#### [Entries shown]
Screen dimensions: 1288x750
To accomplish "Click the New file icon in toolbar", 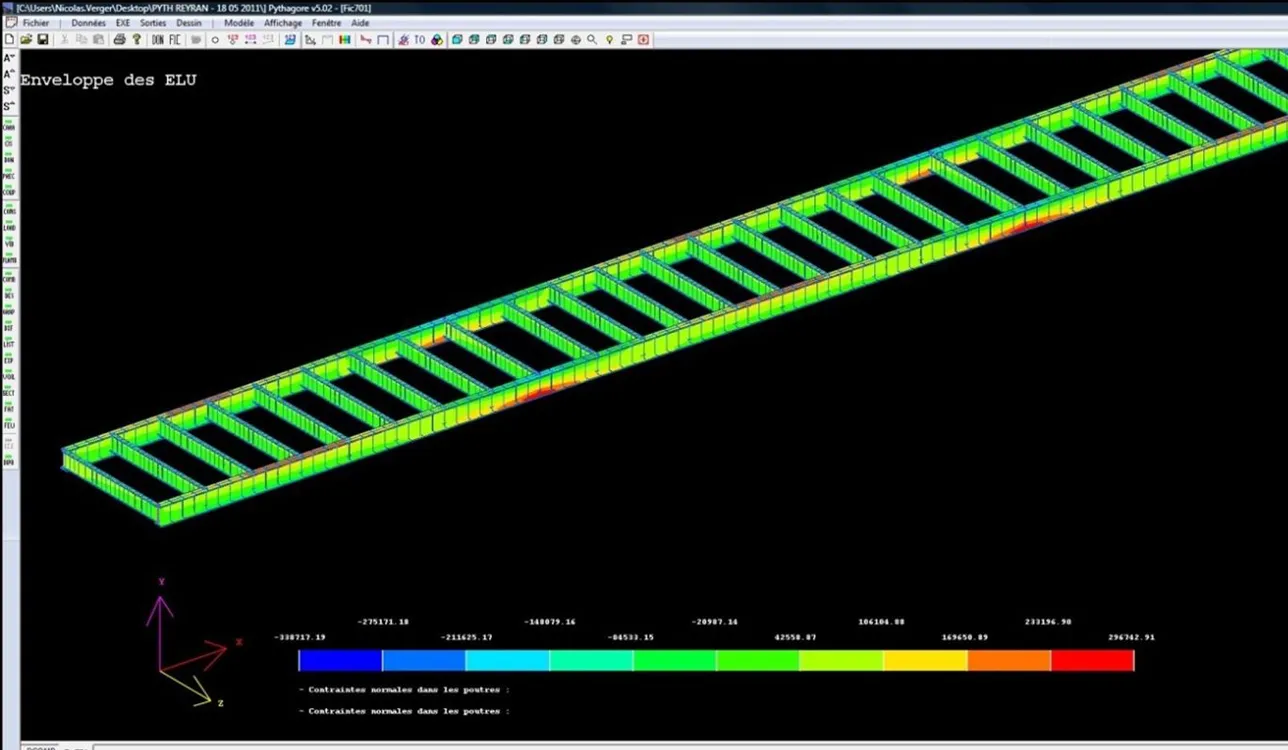I will pos(10,40).
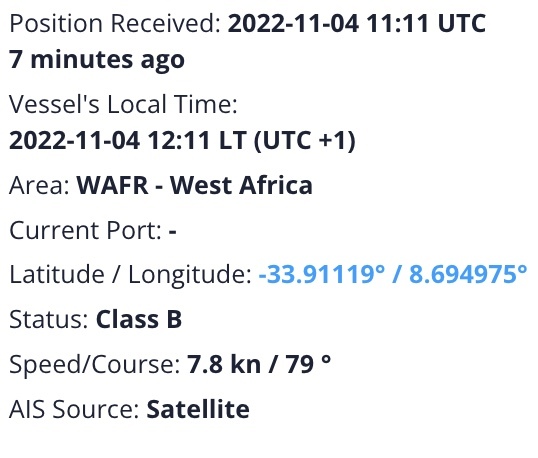Click the latitude value -33.91119°

pos(322,274)
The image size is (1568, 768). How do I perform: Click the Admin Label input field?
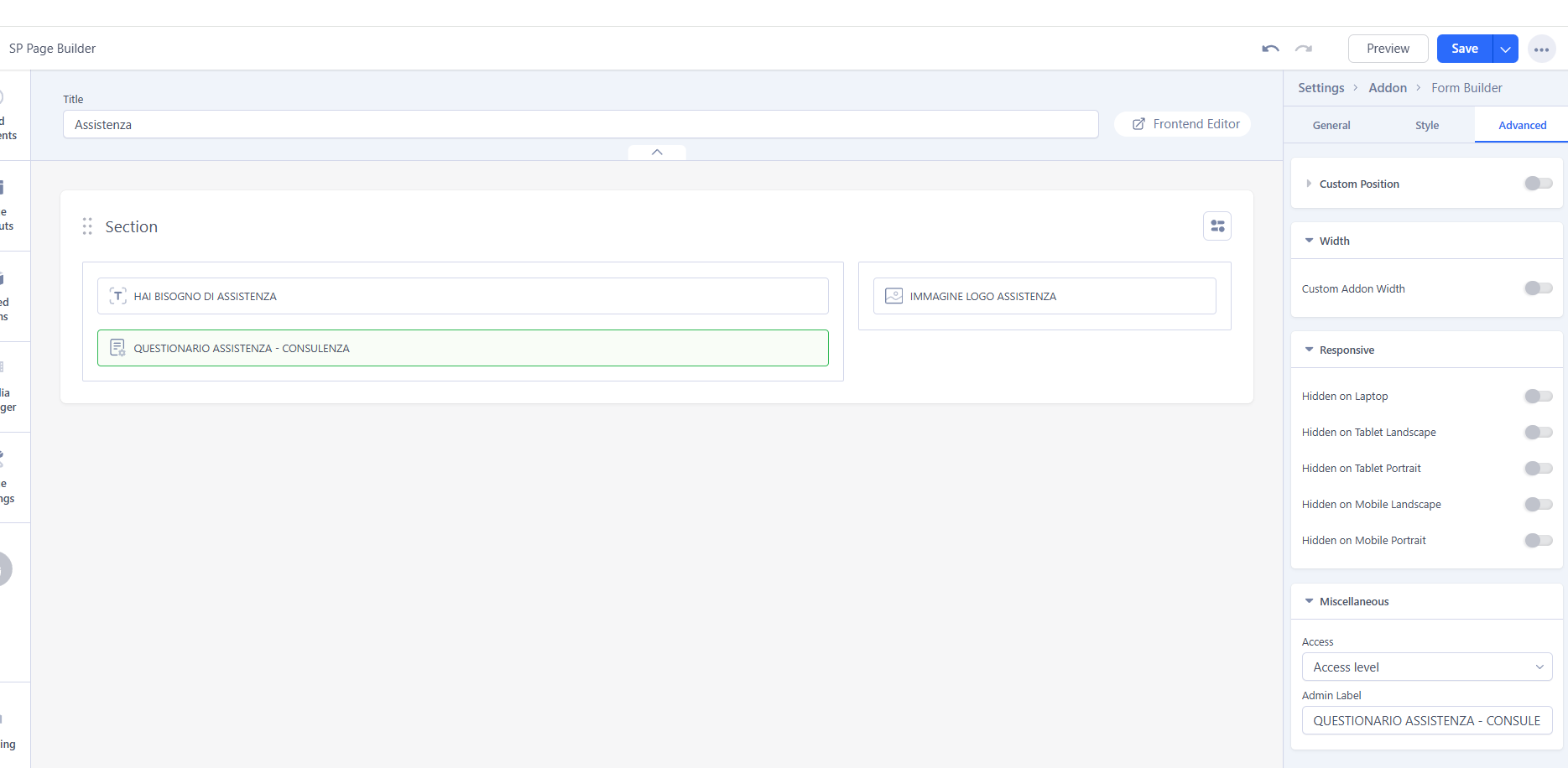[x=1426, y=721]
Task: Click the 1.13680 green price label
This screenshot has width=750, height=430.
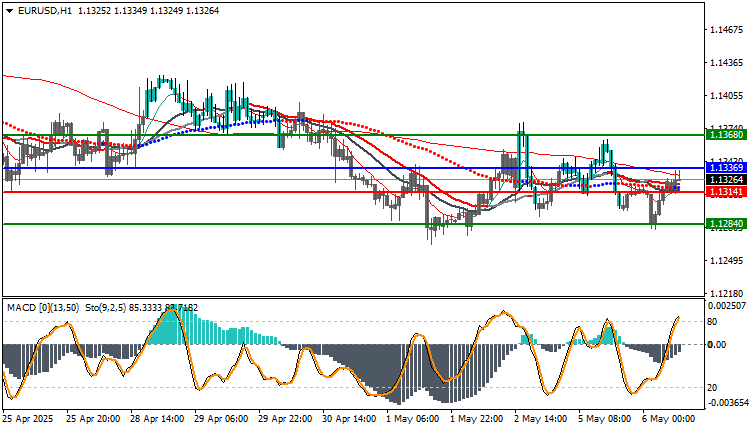Action: click(x=726, y=135)
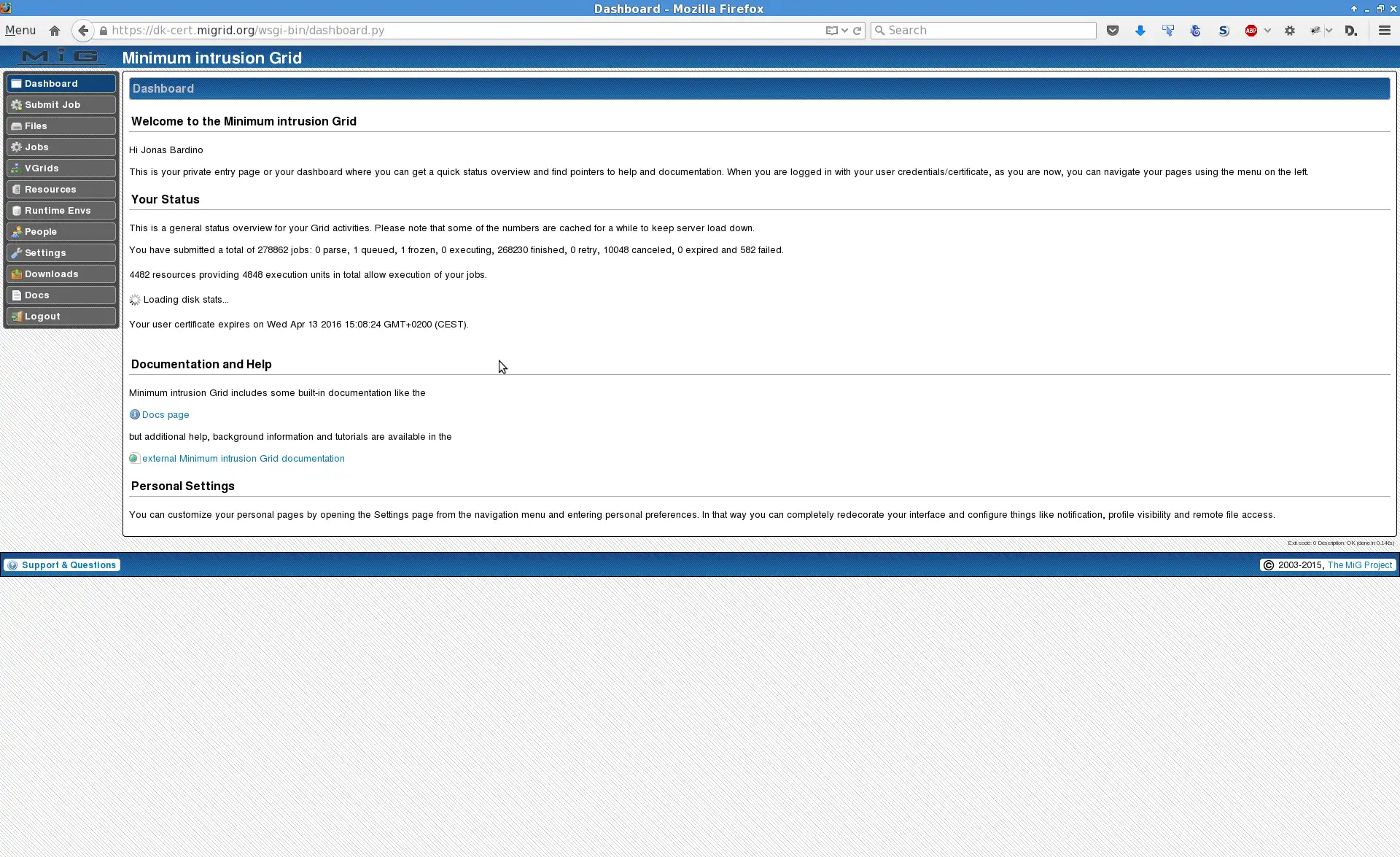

#### [Stated goal]
Begin at the line that contains "Task: Click the 1.13680 green price label" and stop after the last line of the records. Write out those lines again, requests included, shifting every coordinate in the answers by adding 103 to it, and leave the pictures out.

#### [The output]
Task: Click the 1.13680 green price label
This screenshot has width=750, height=430.
Action: click(x=829, y=238)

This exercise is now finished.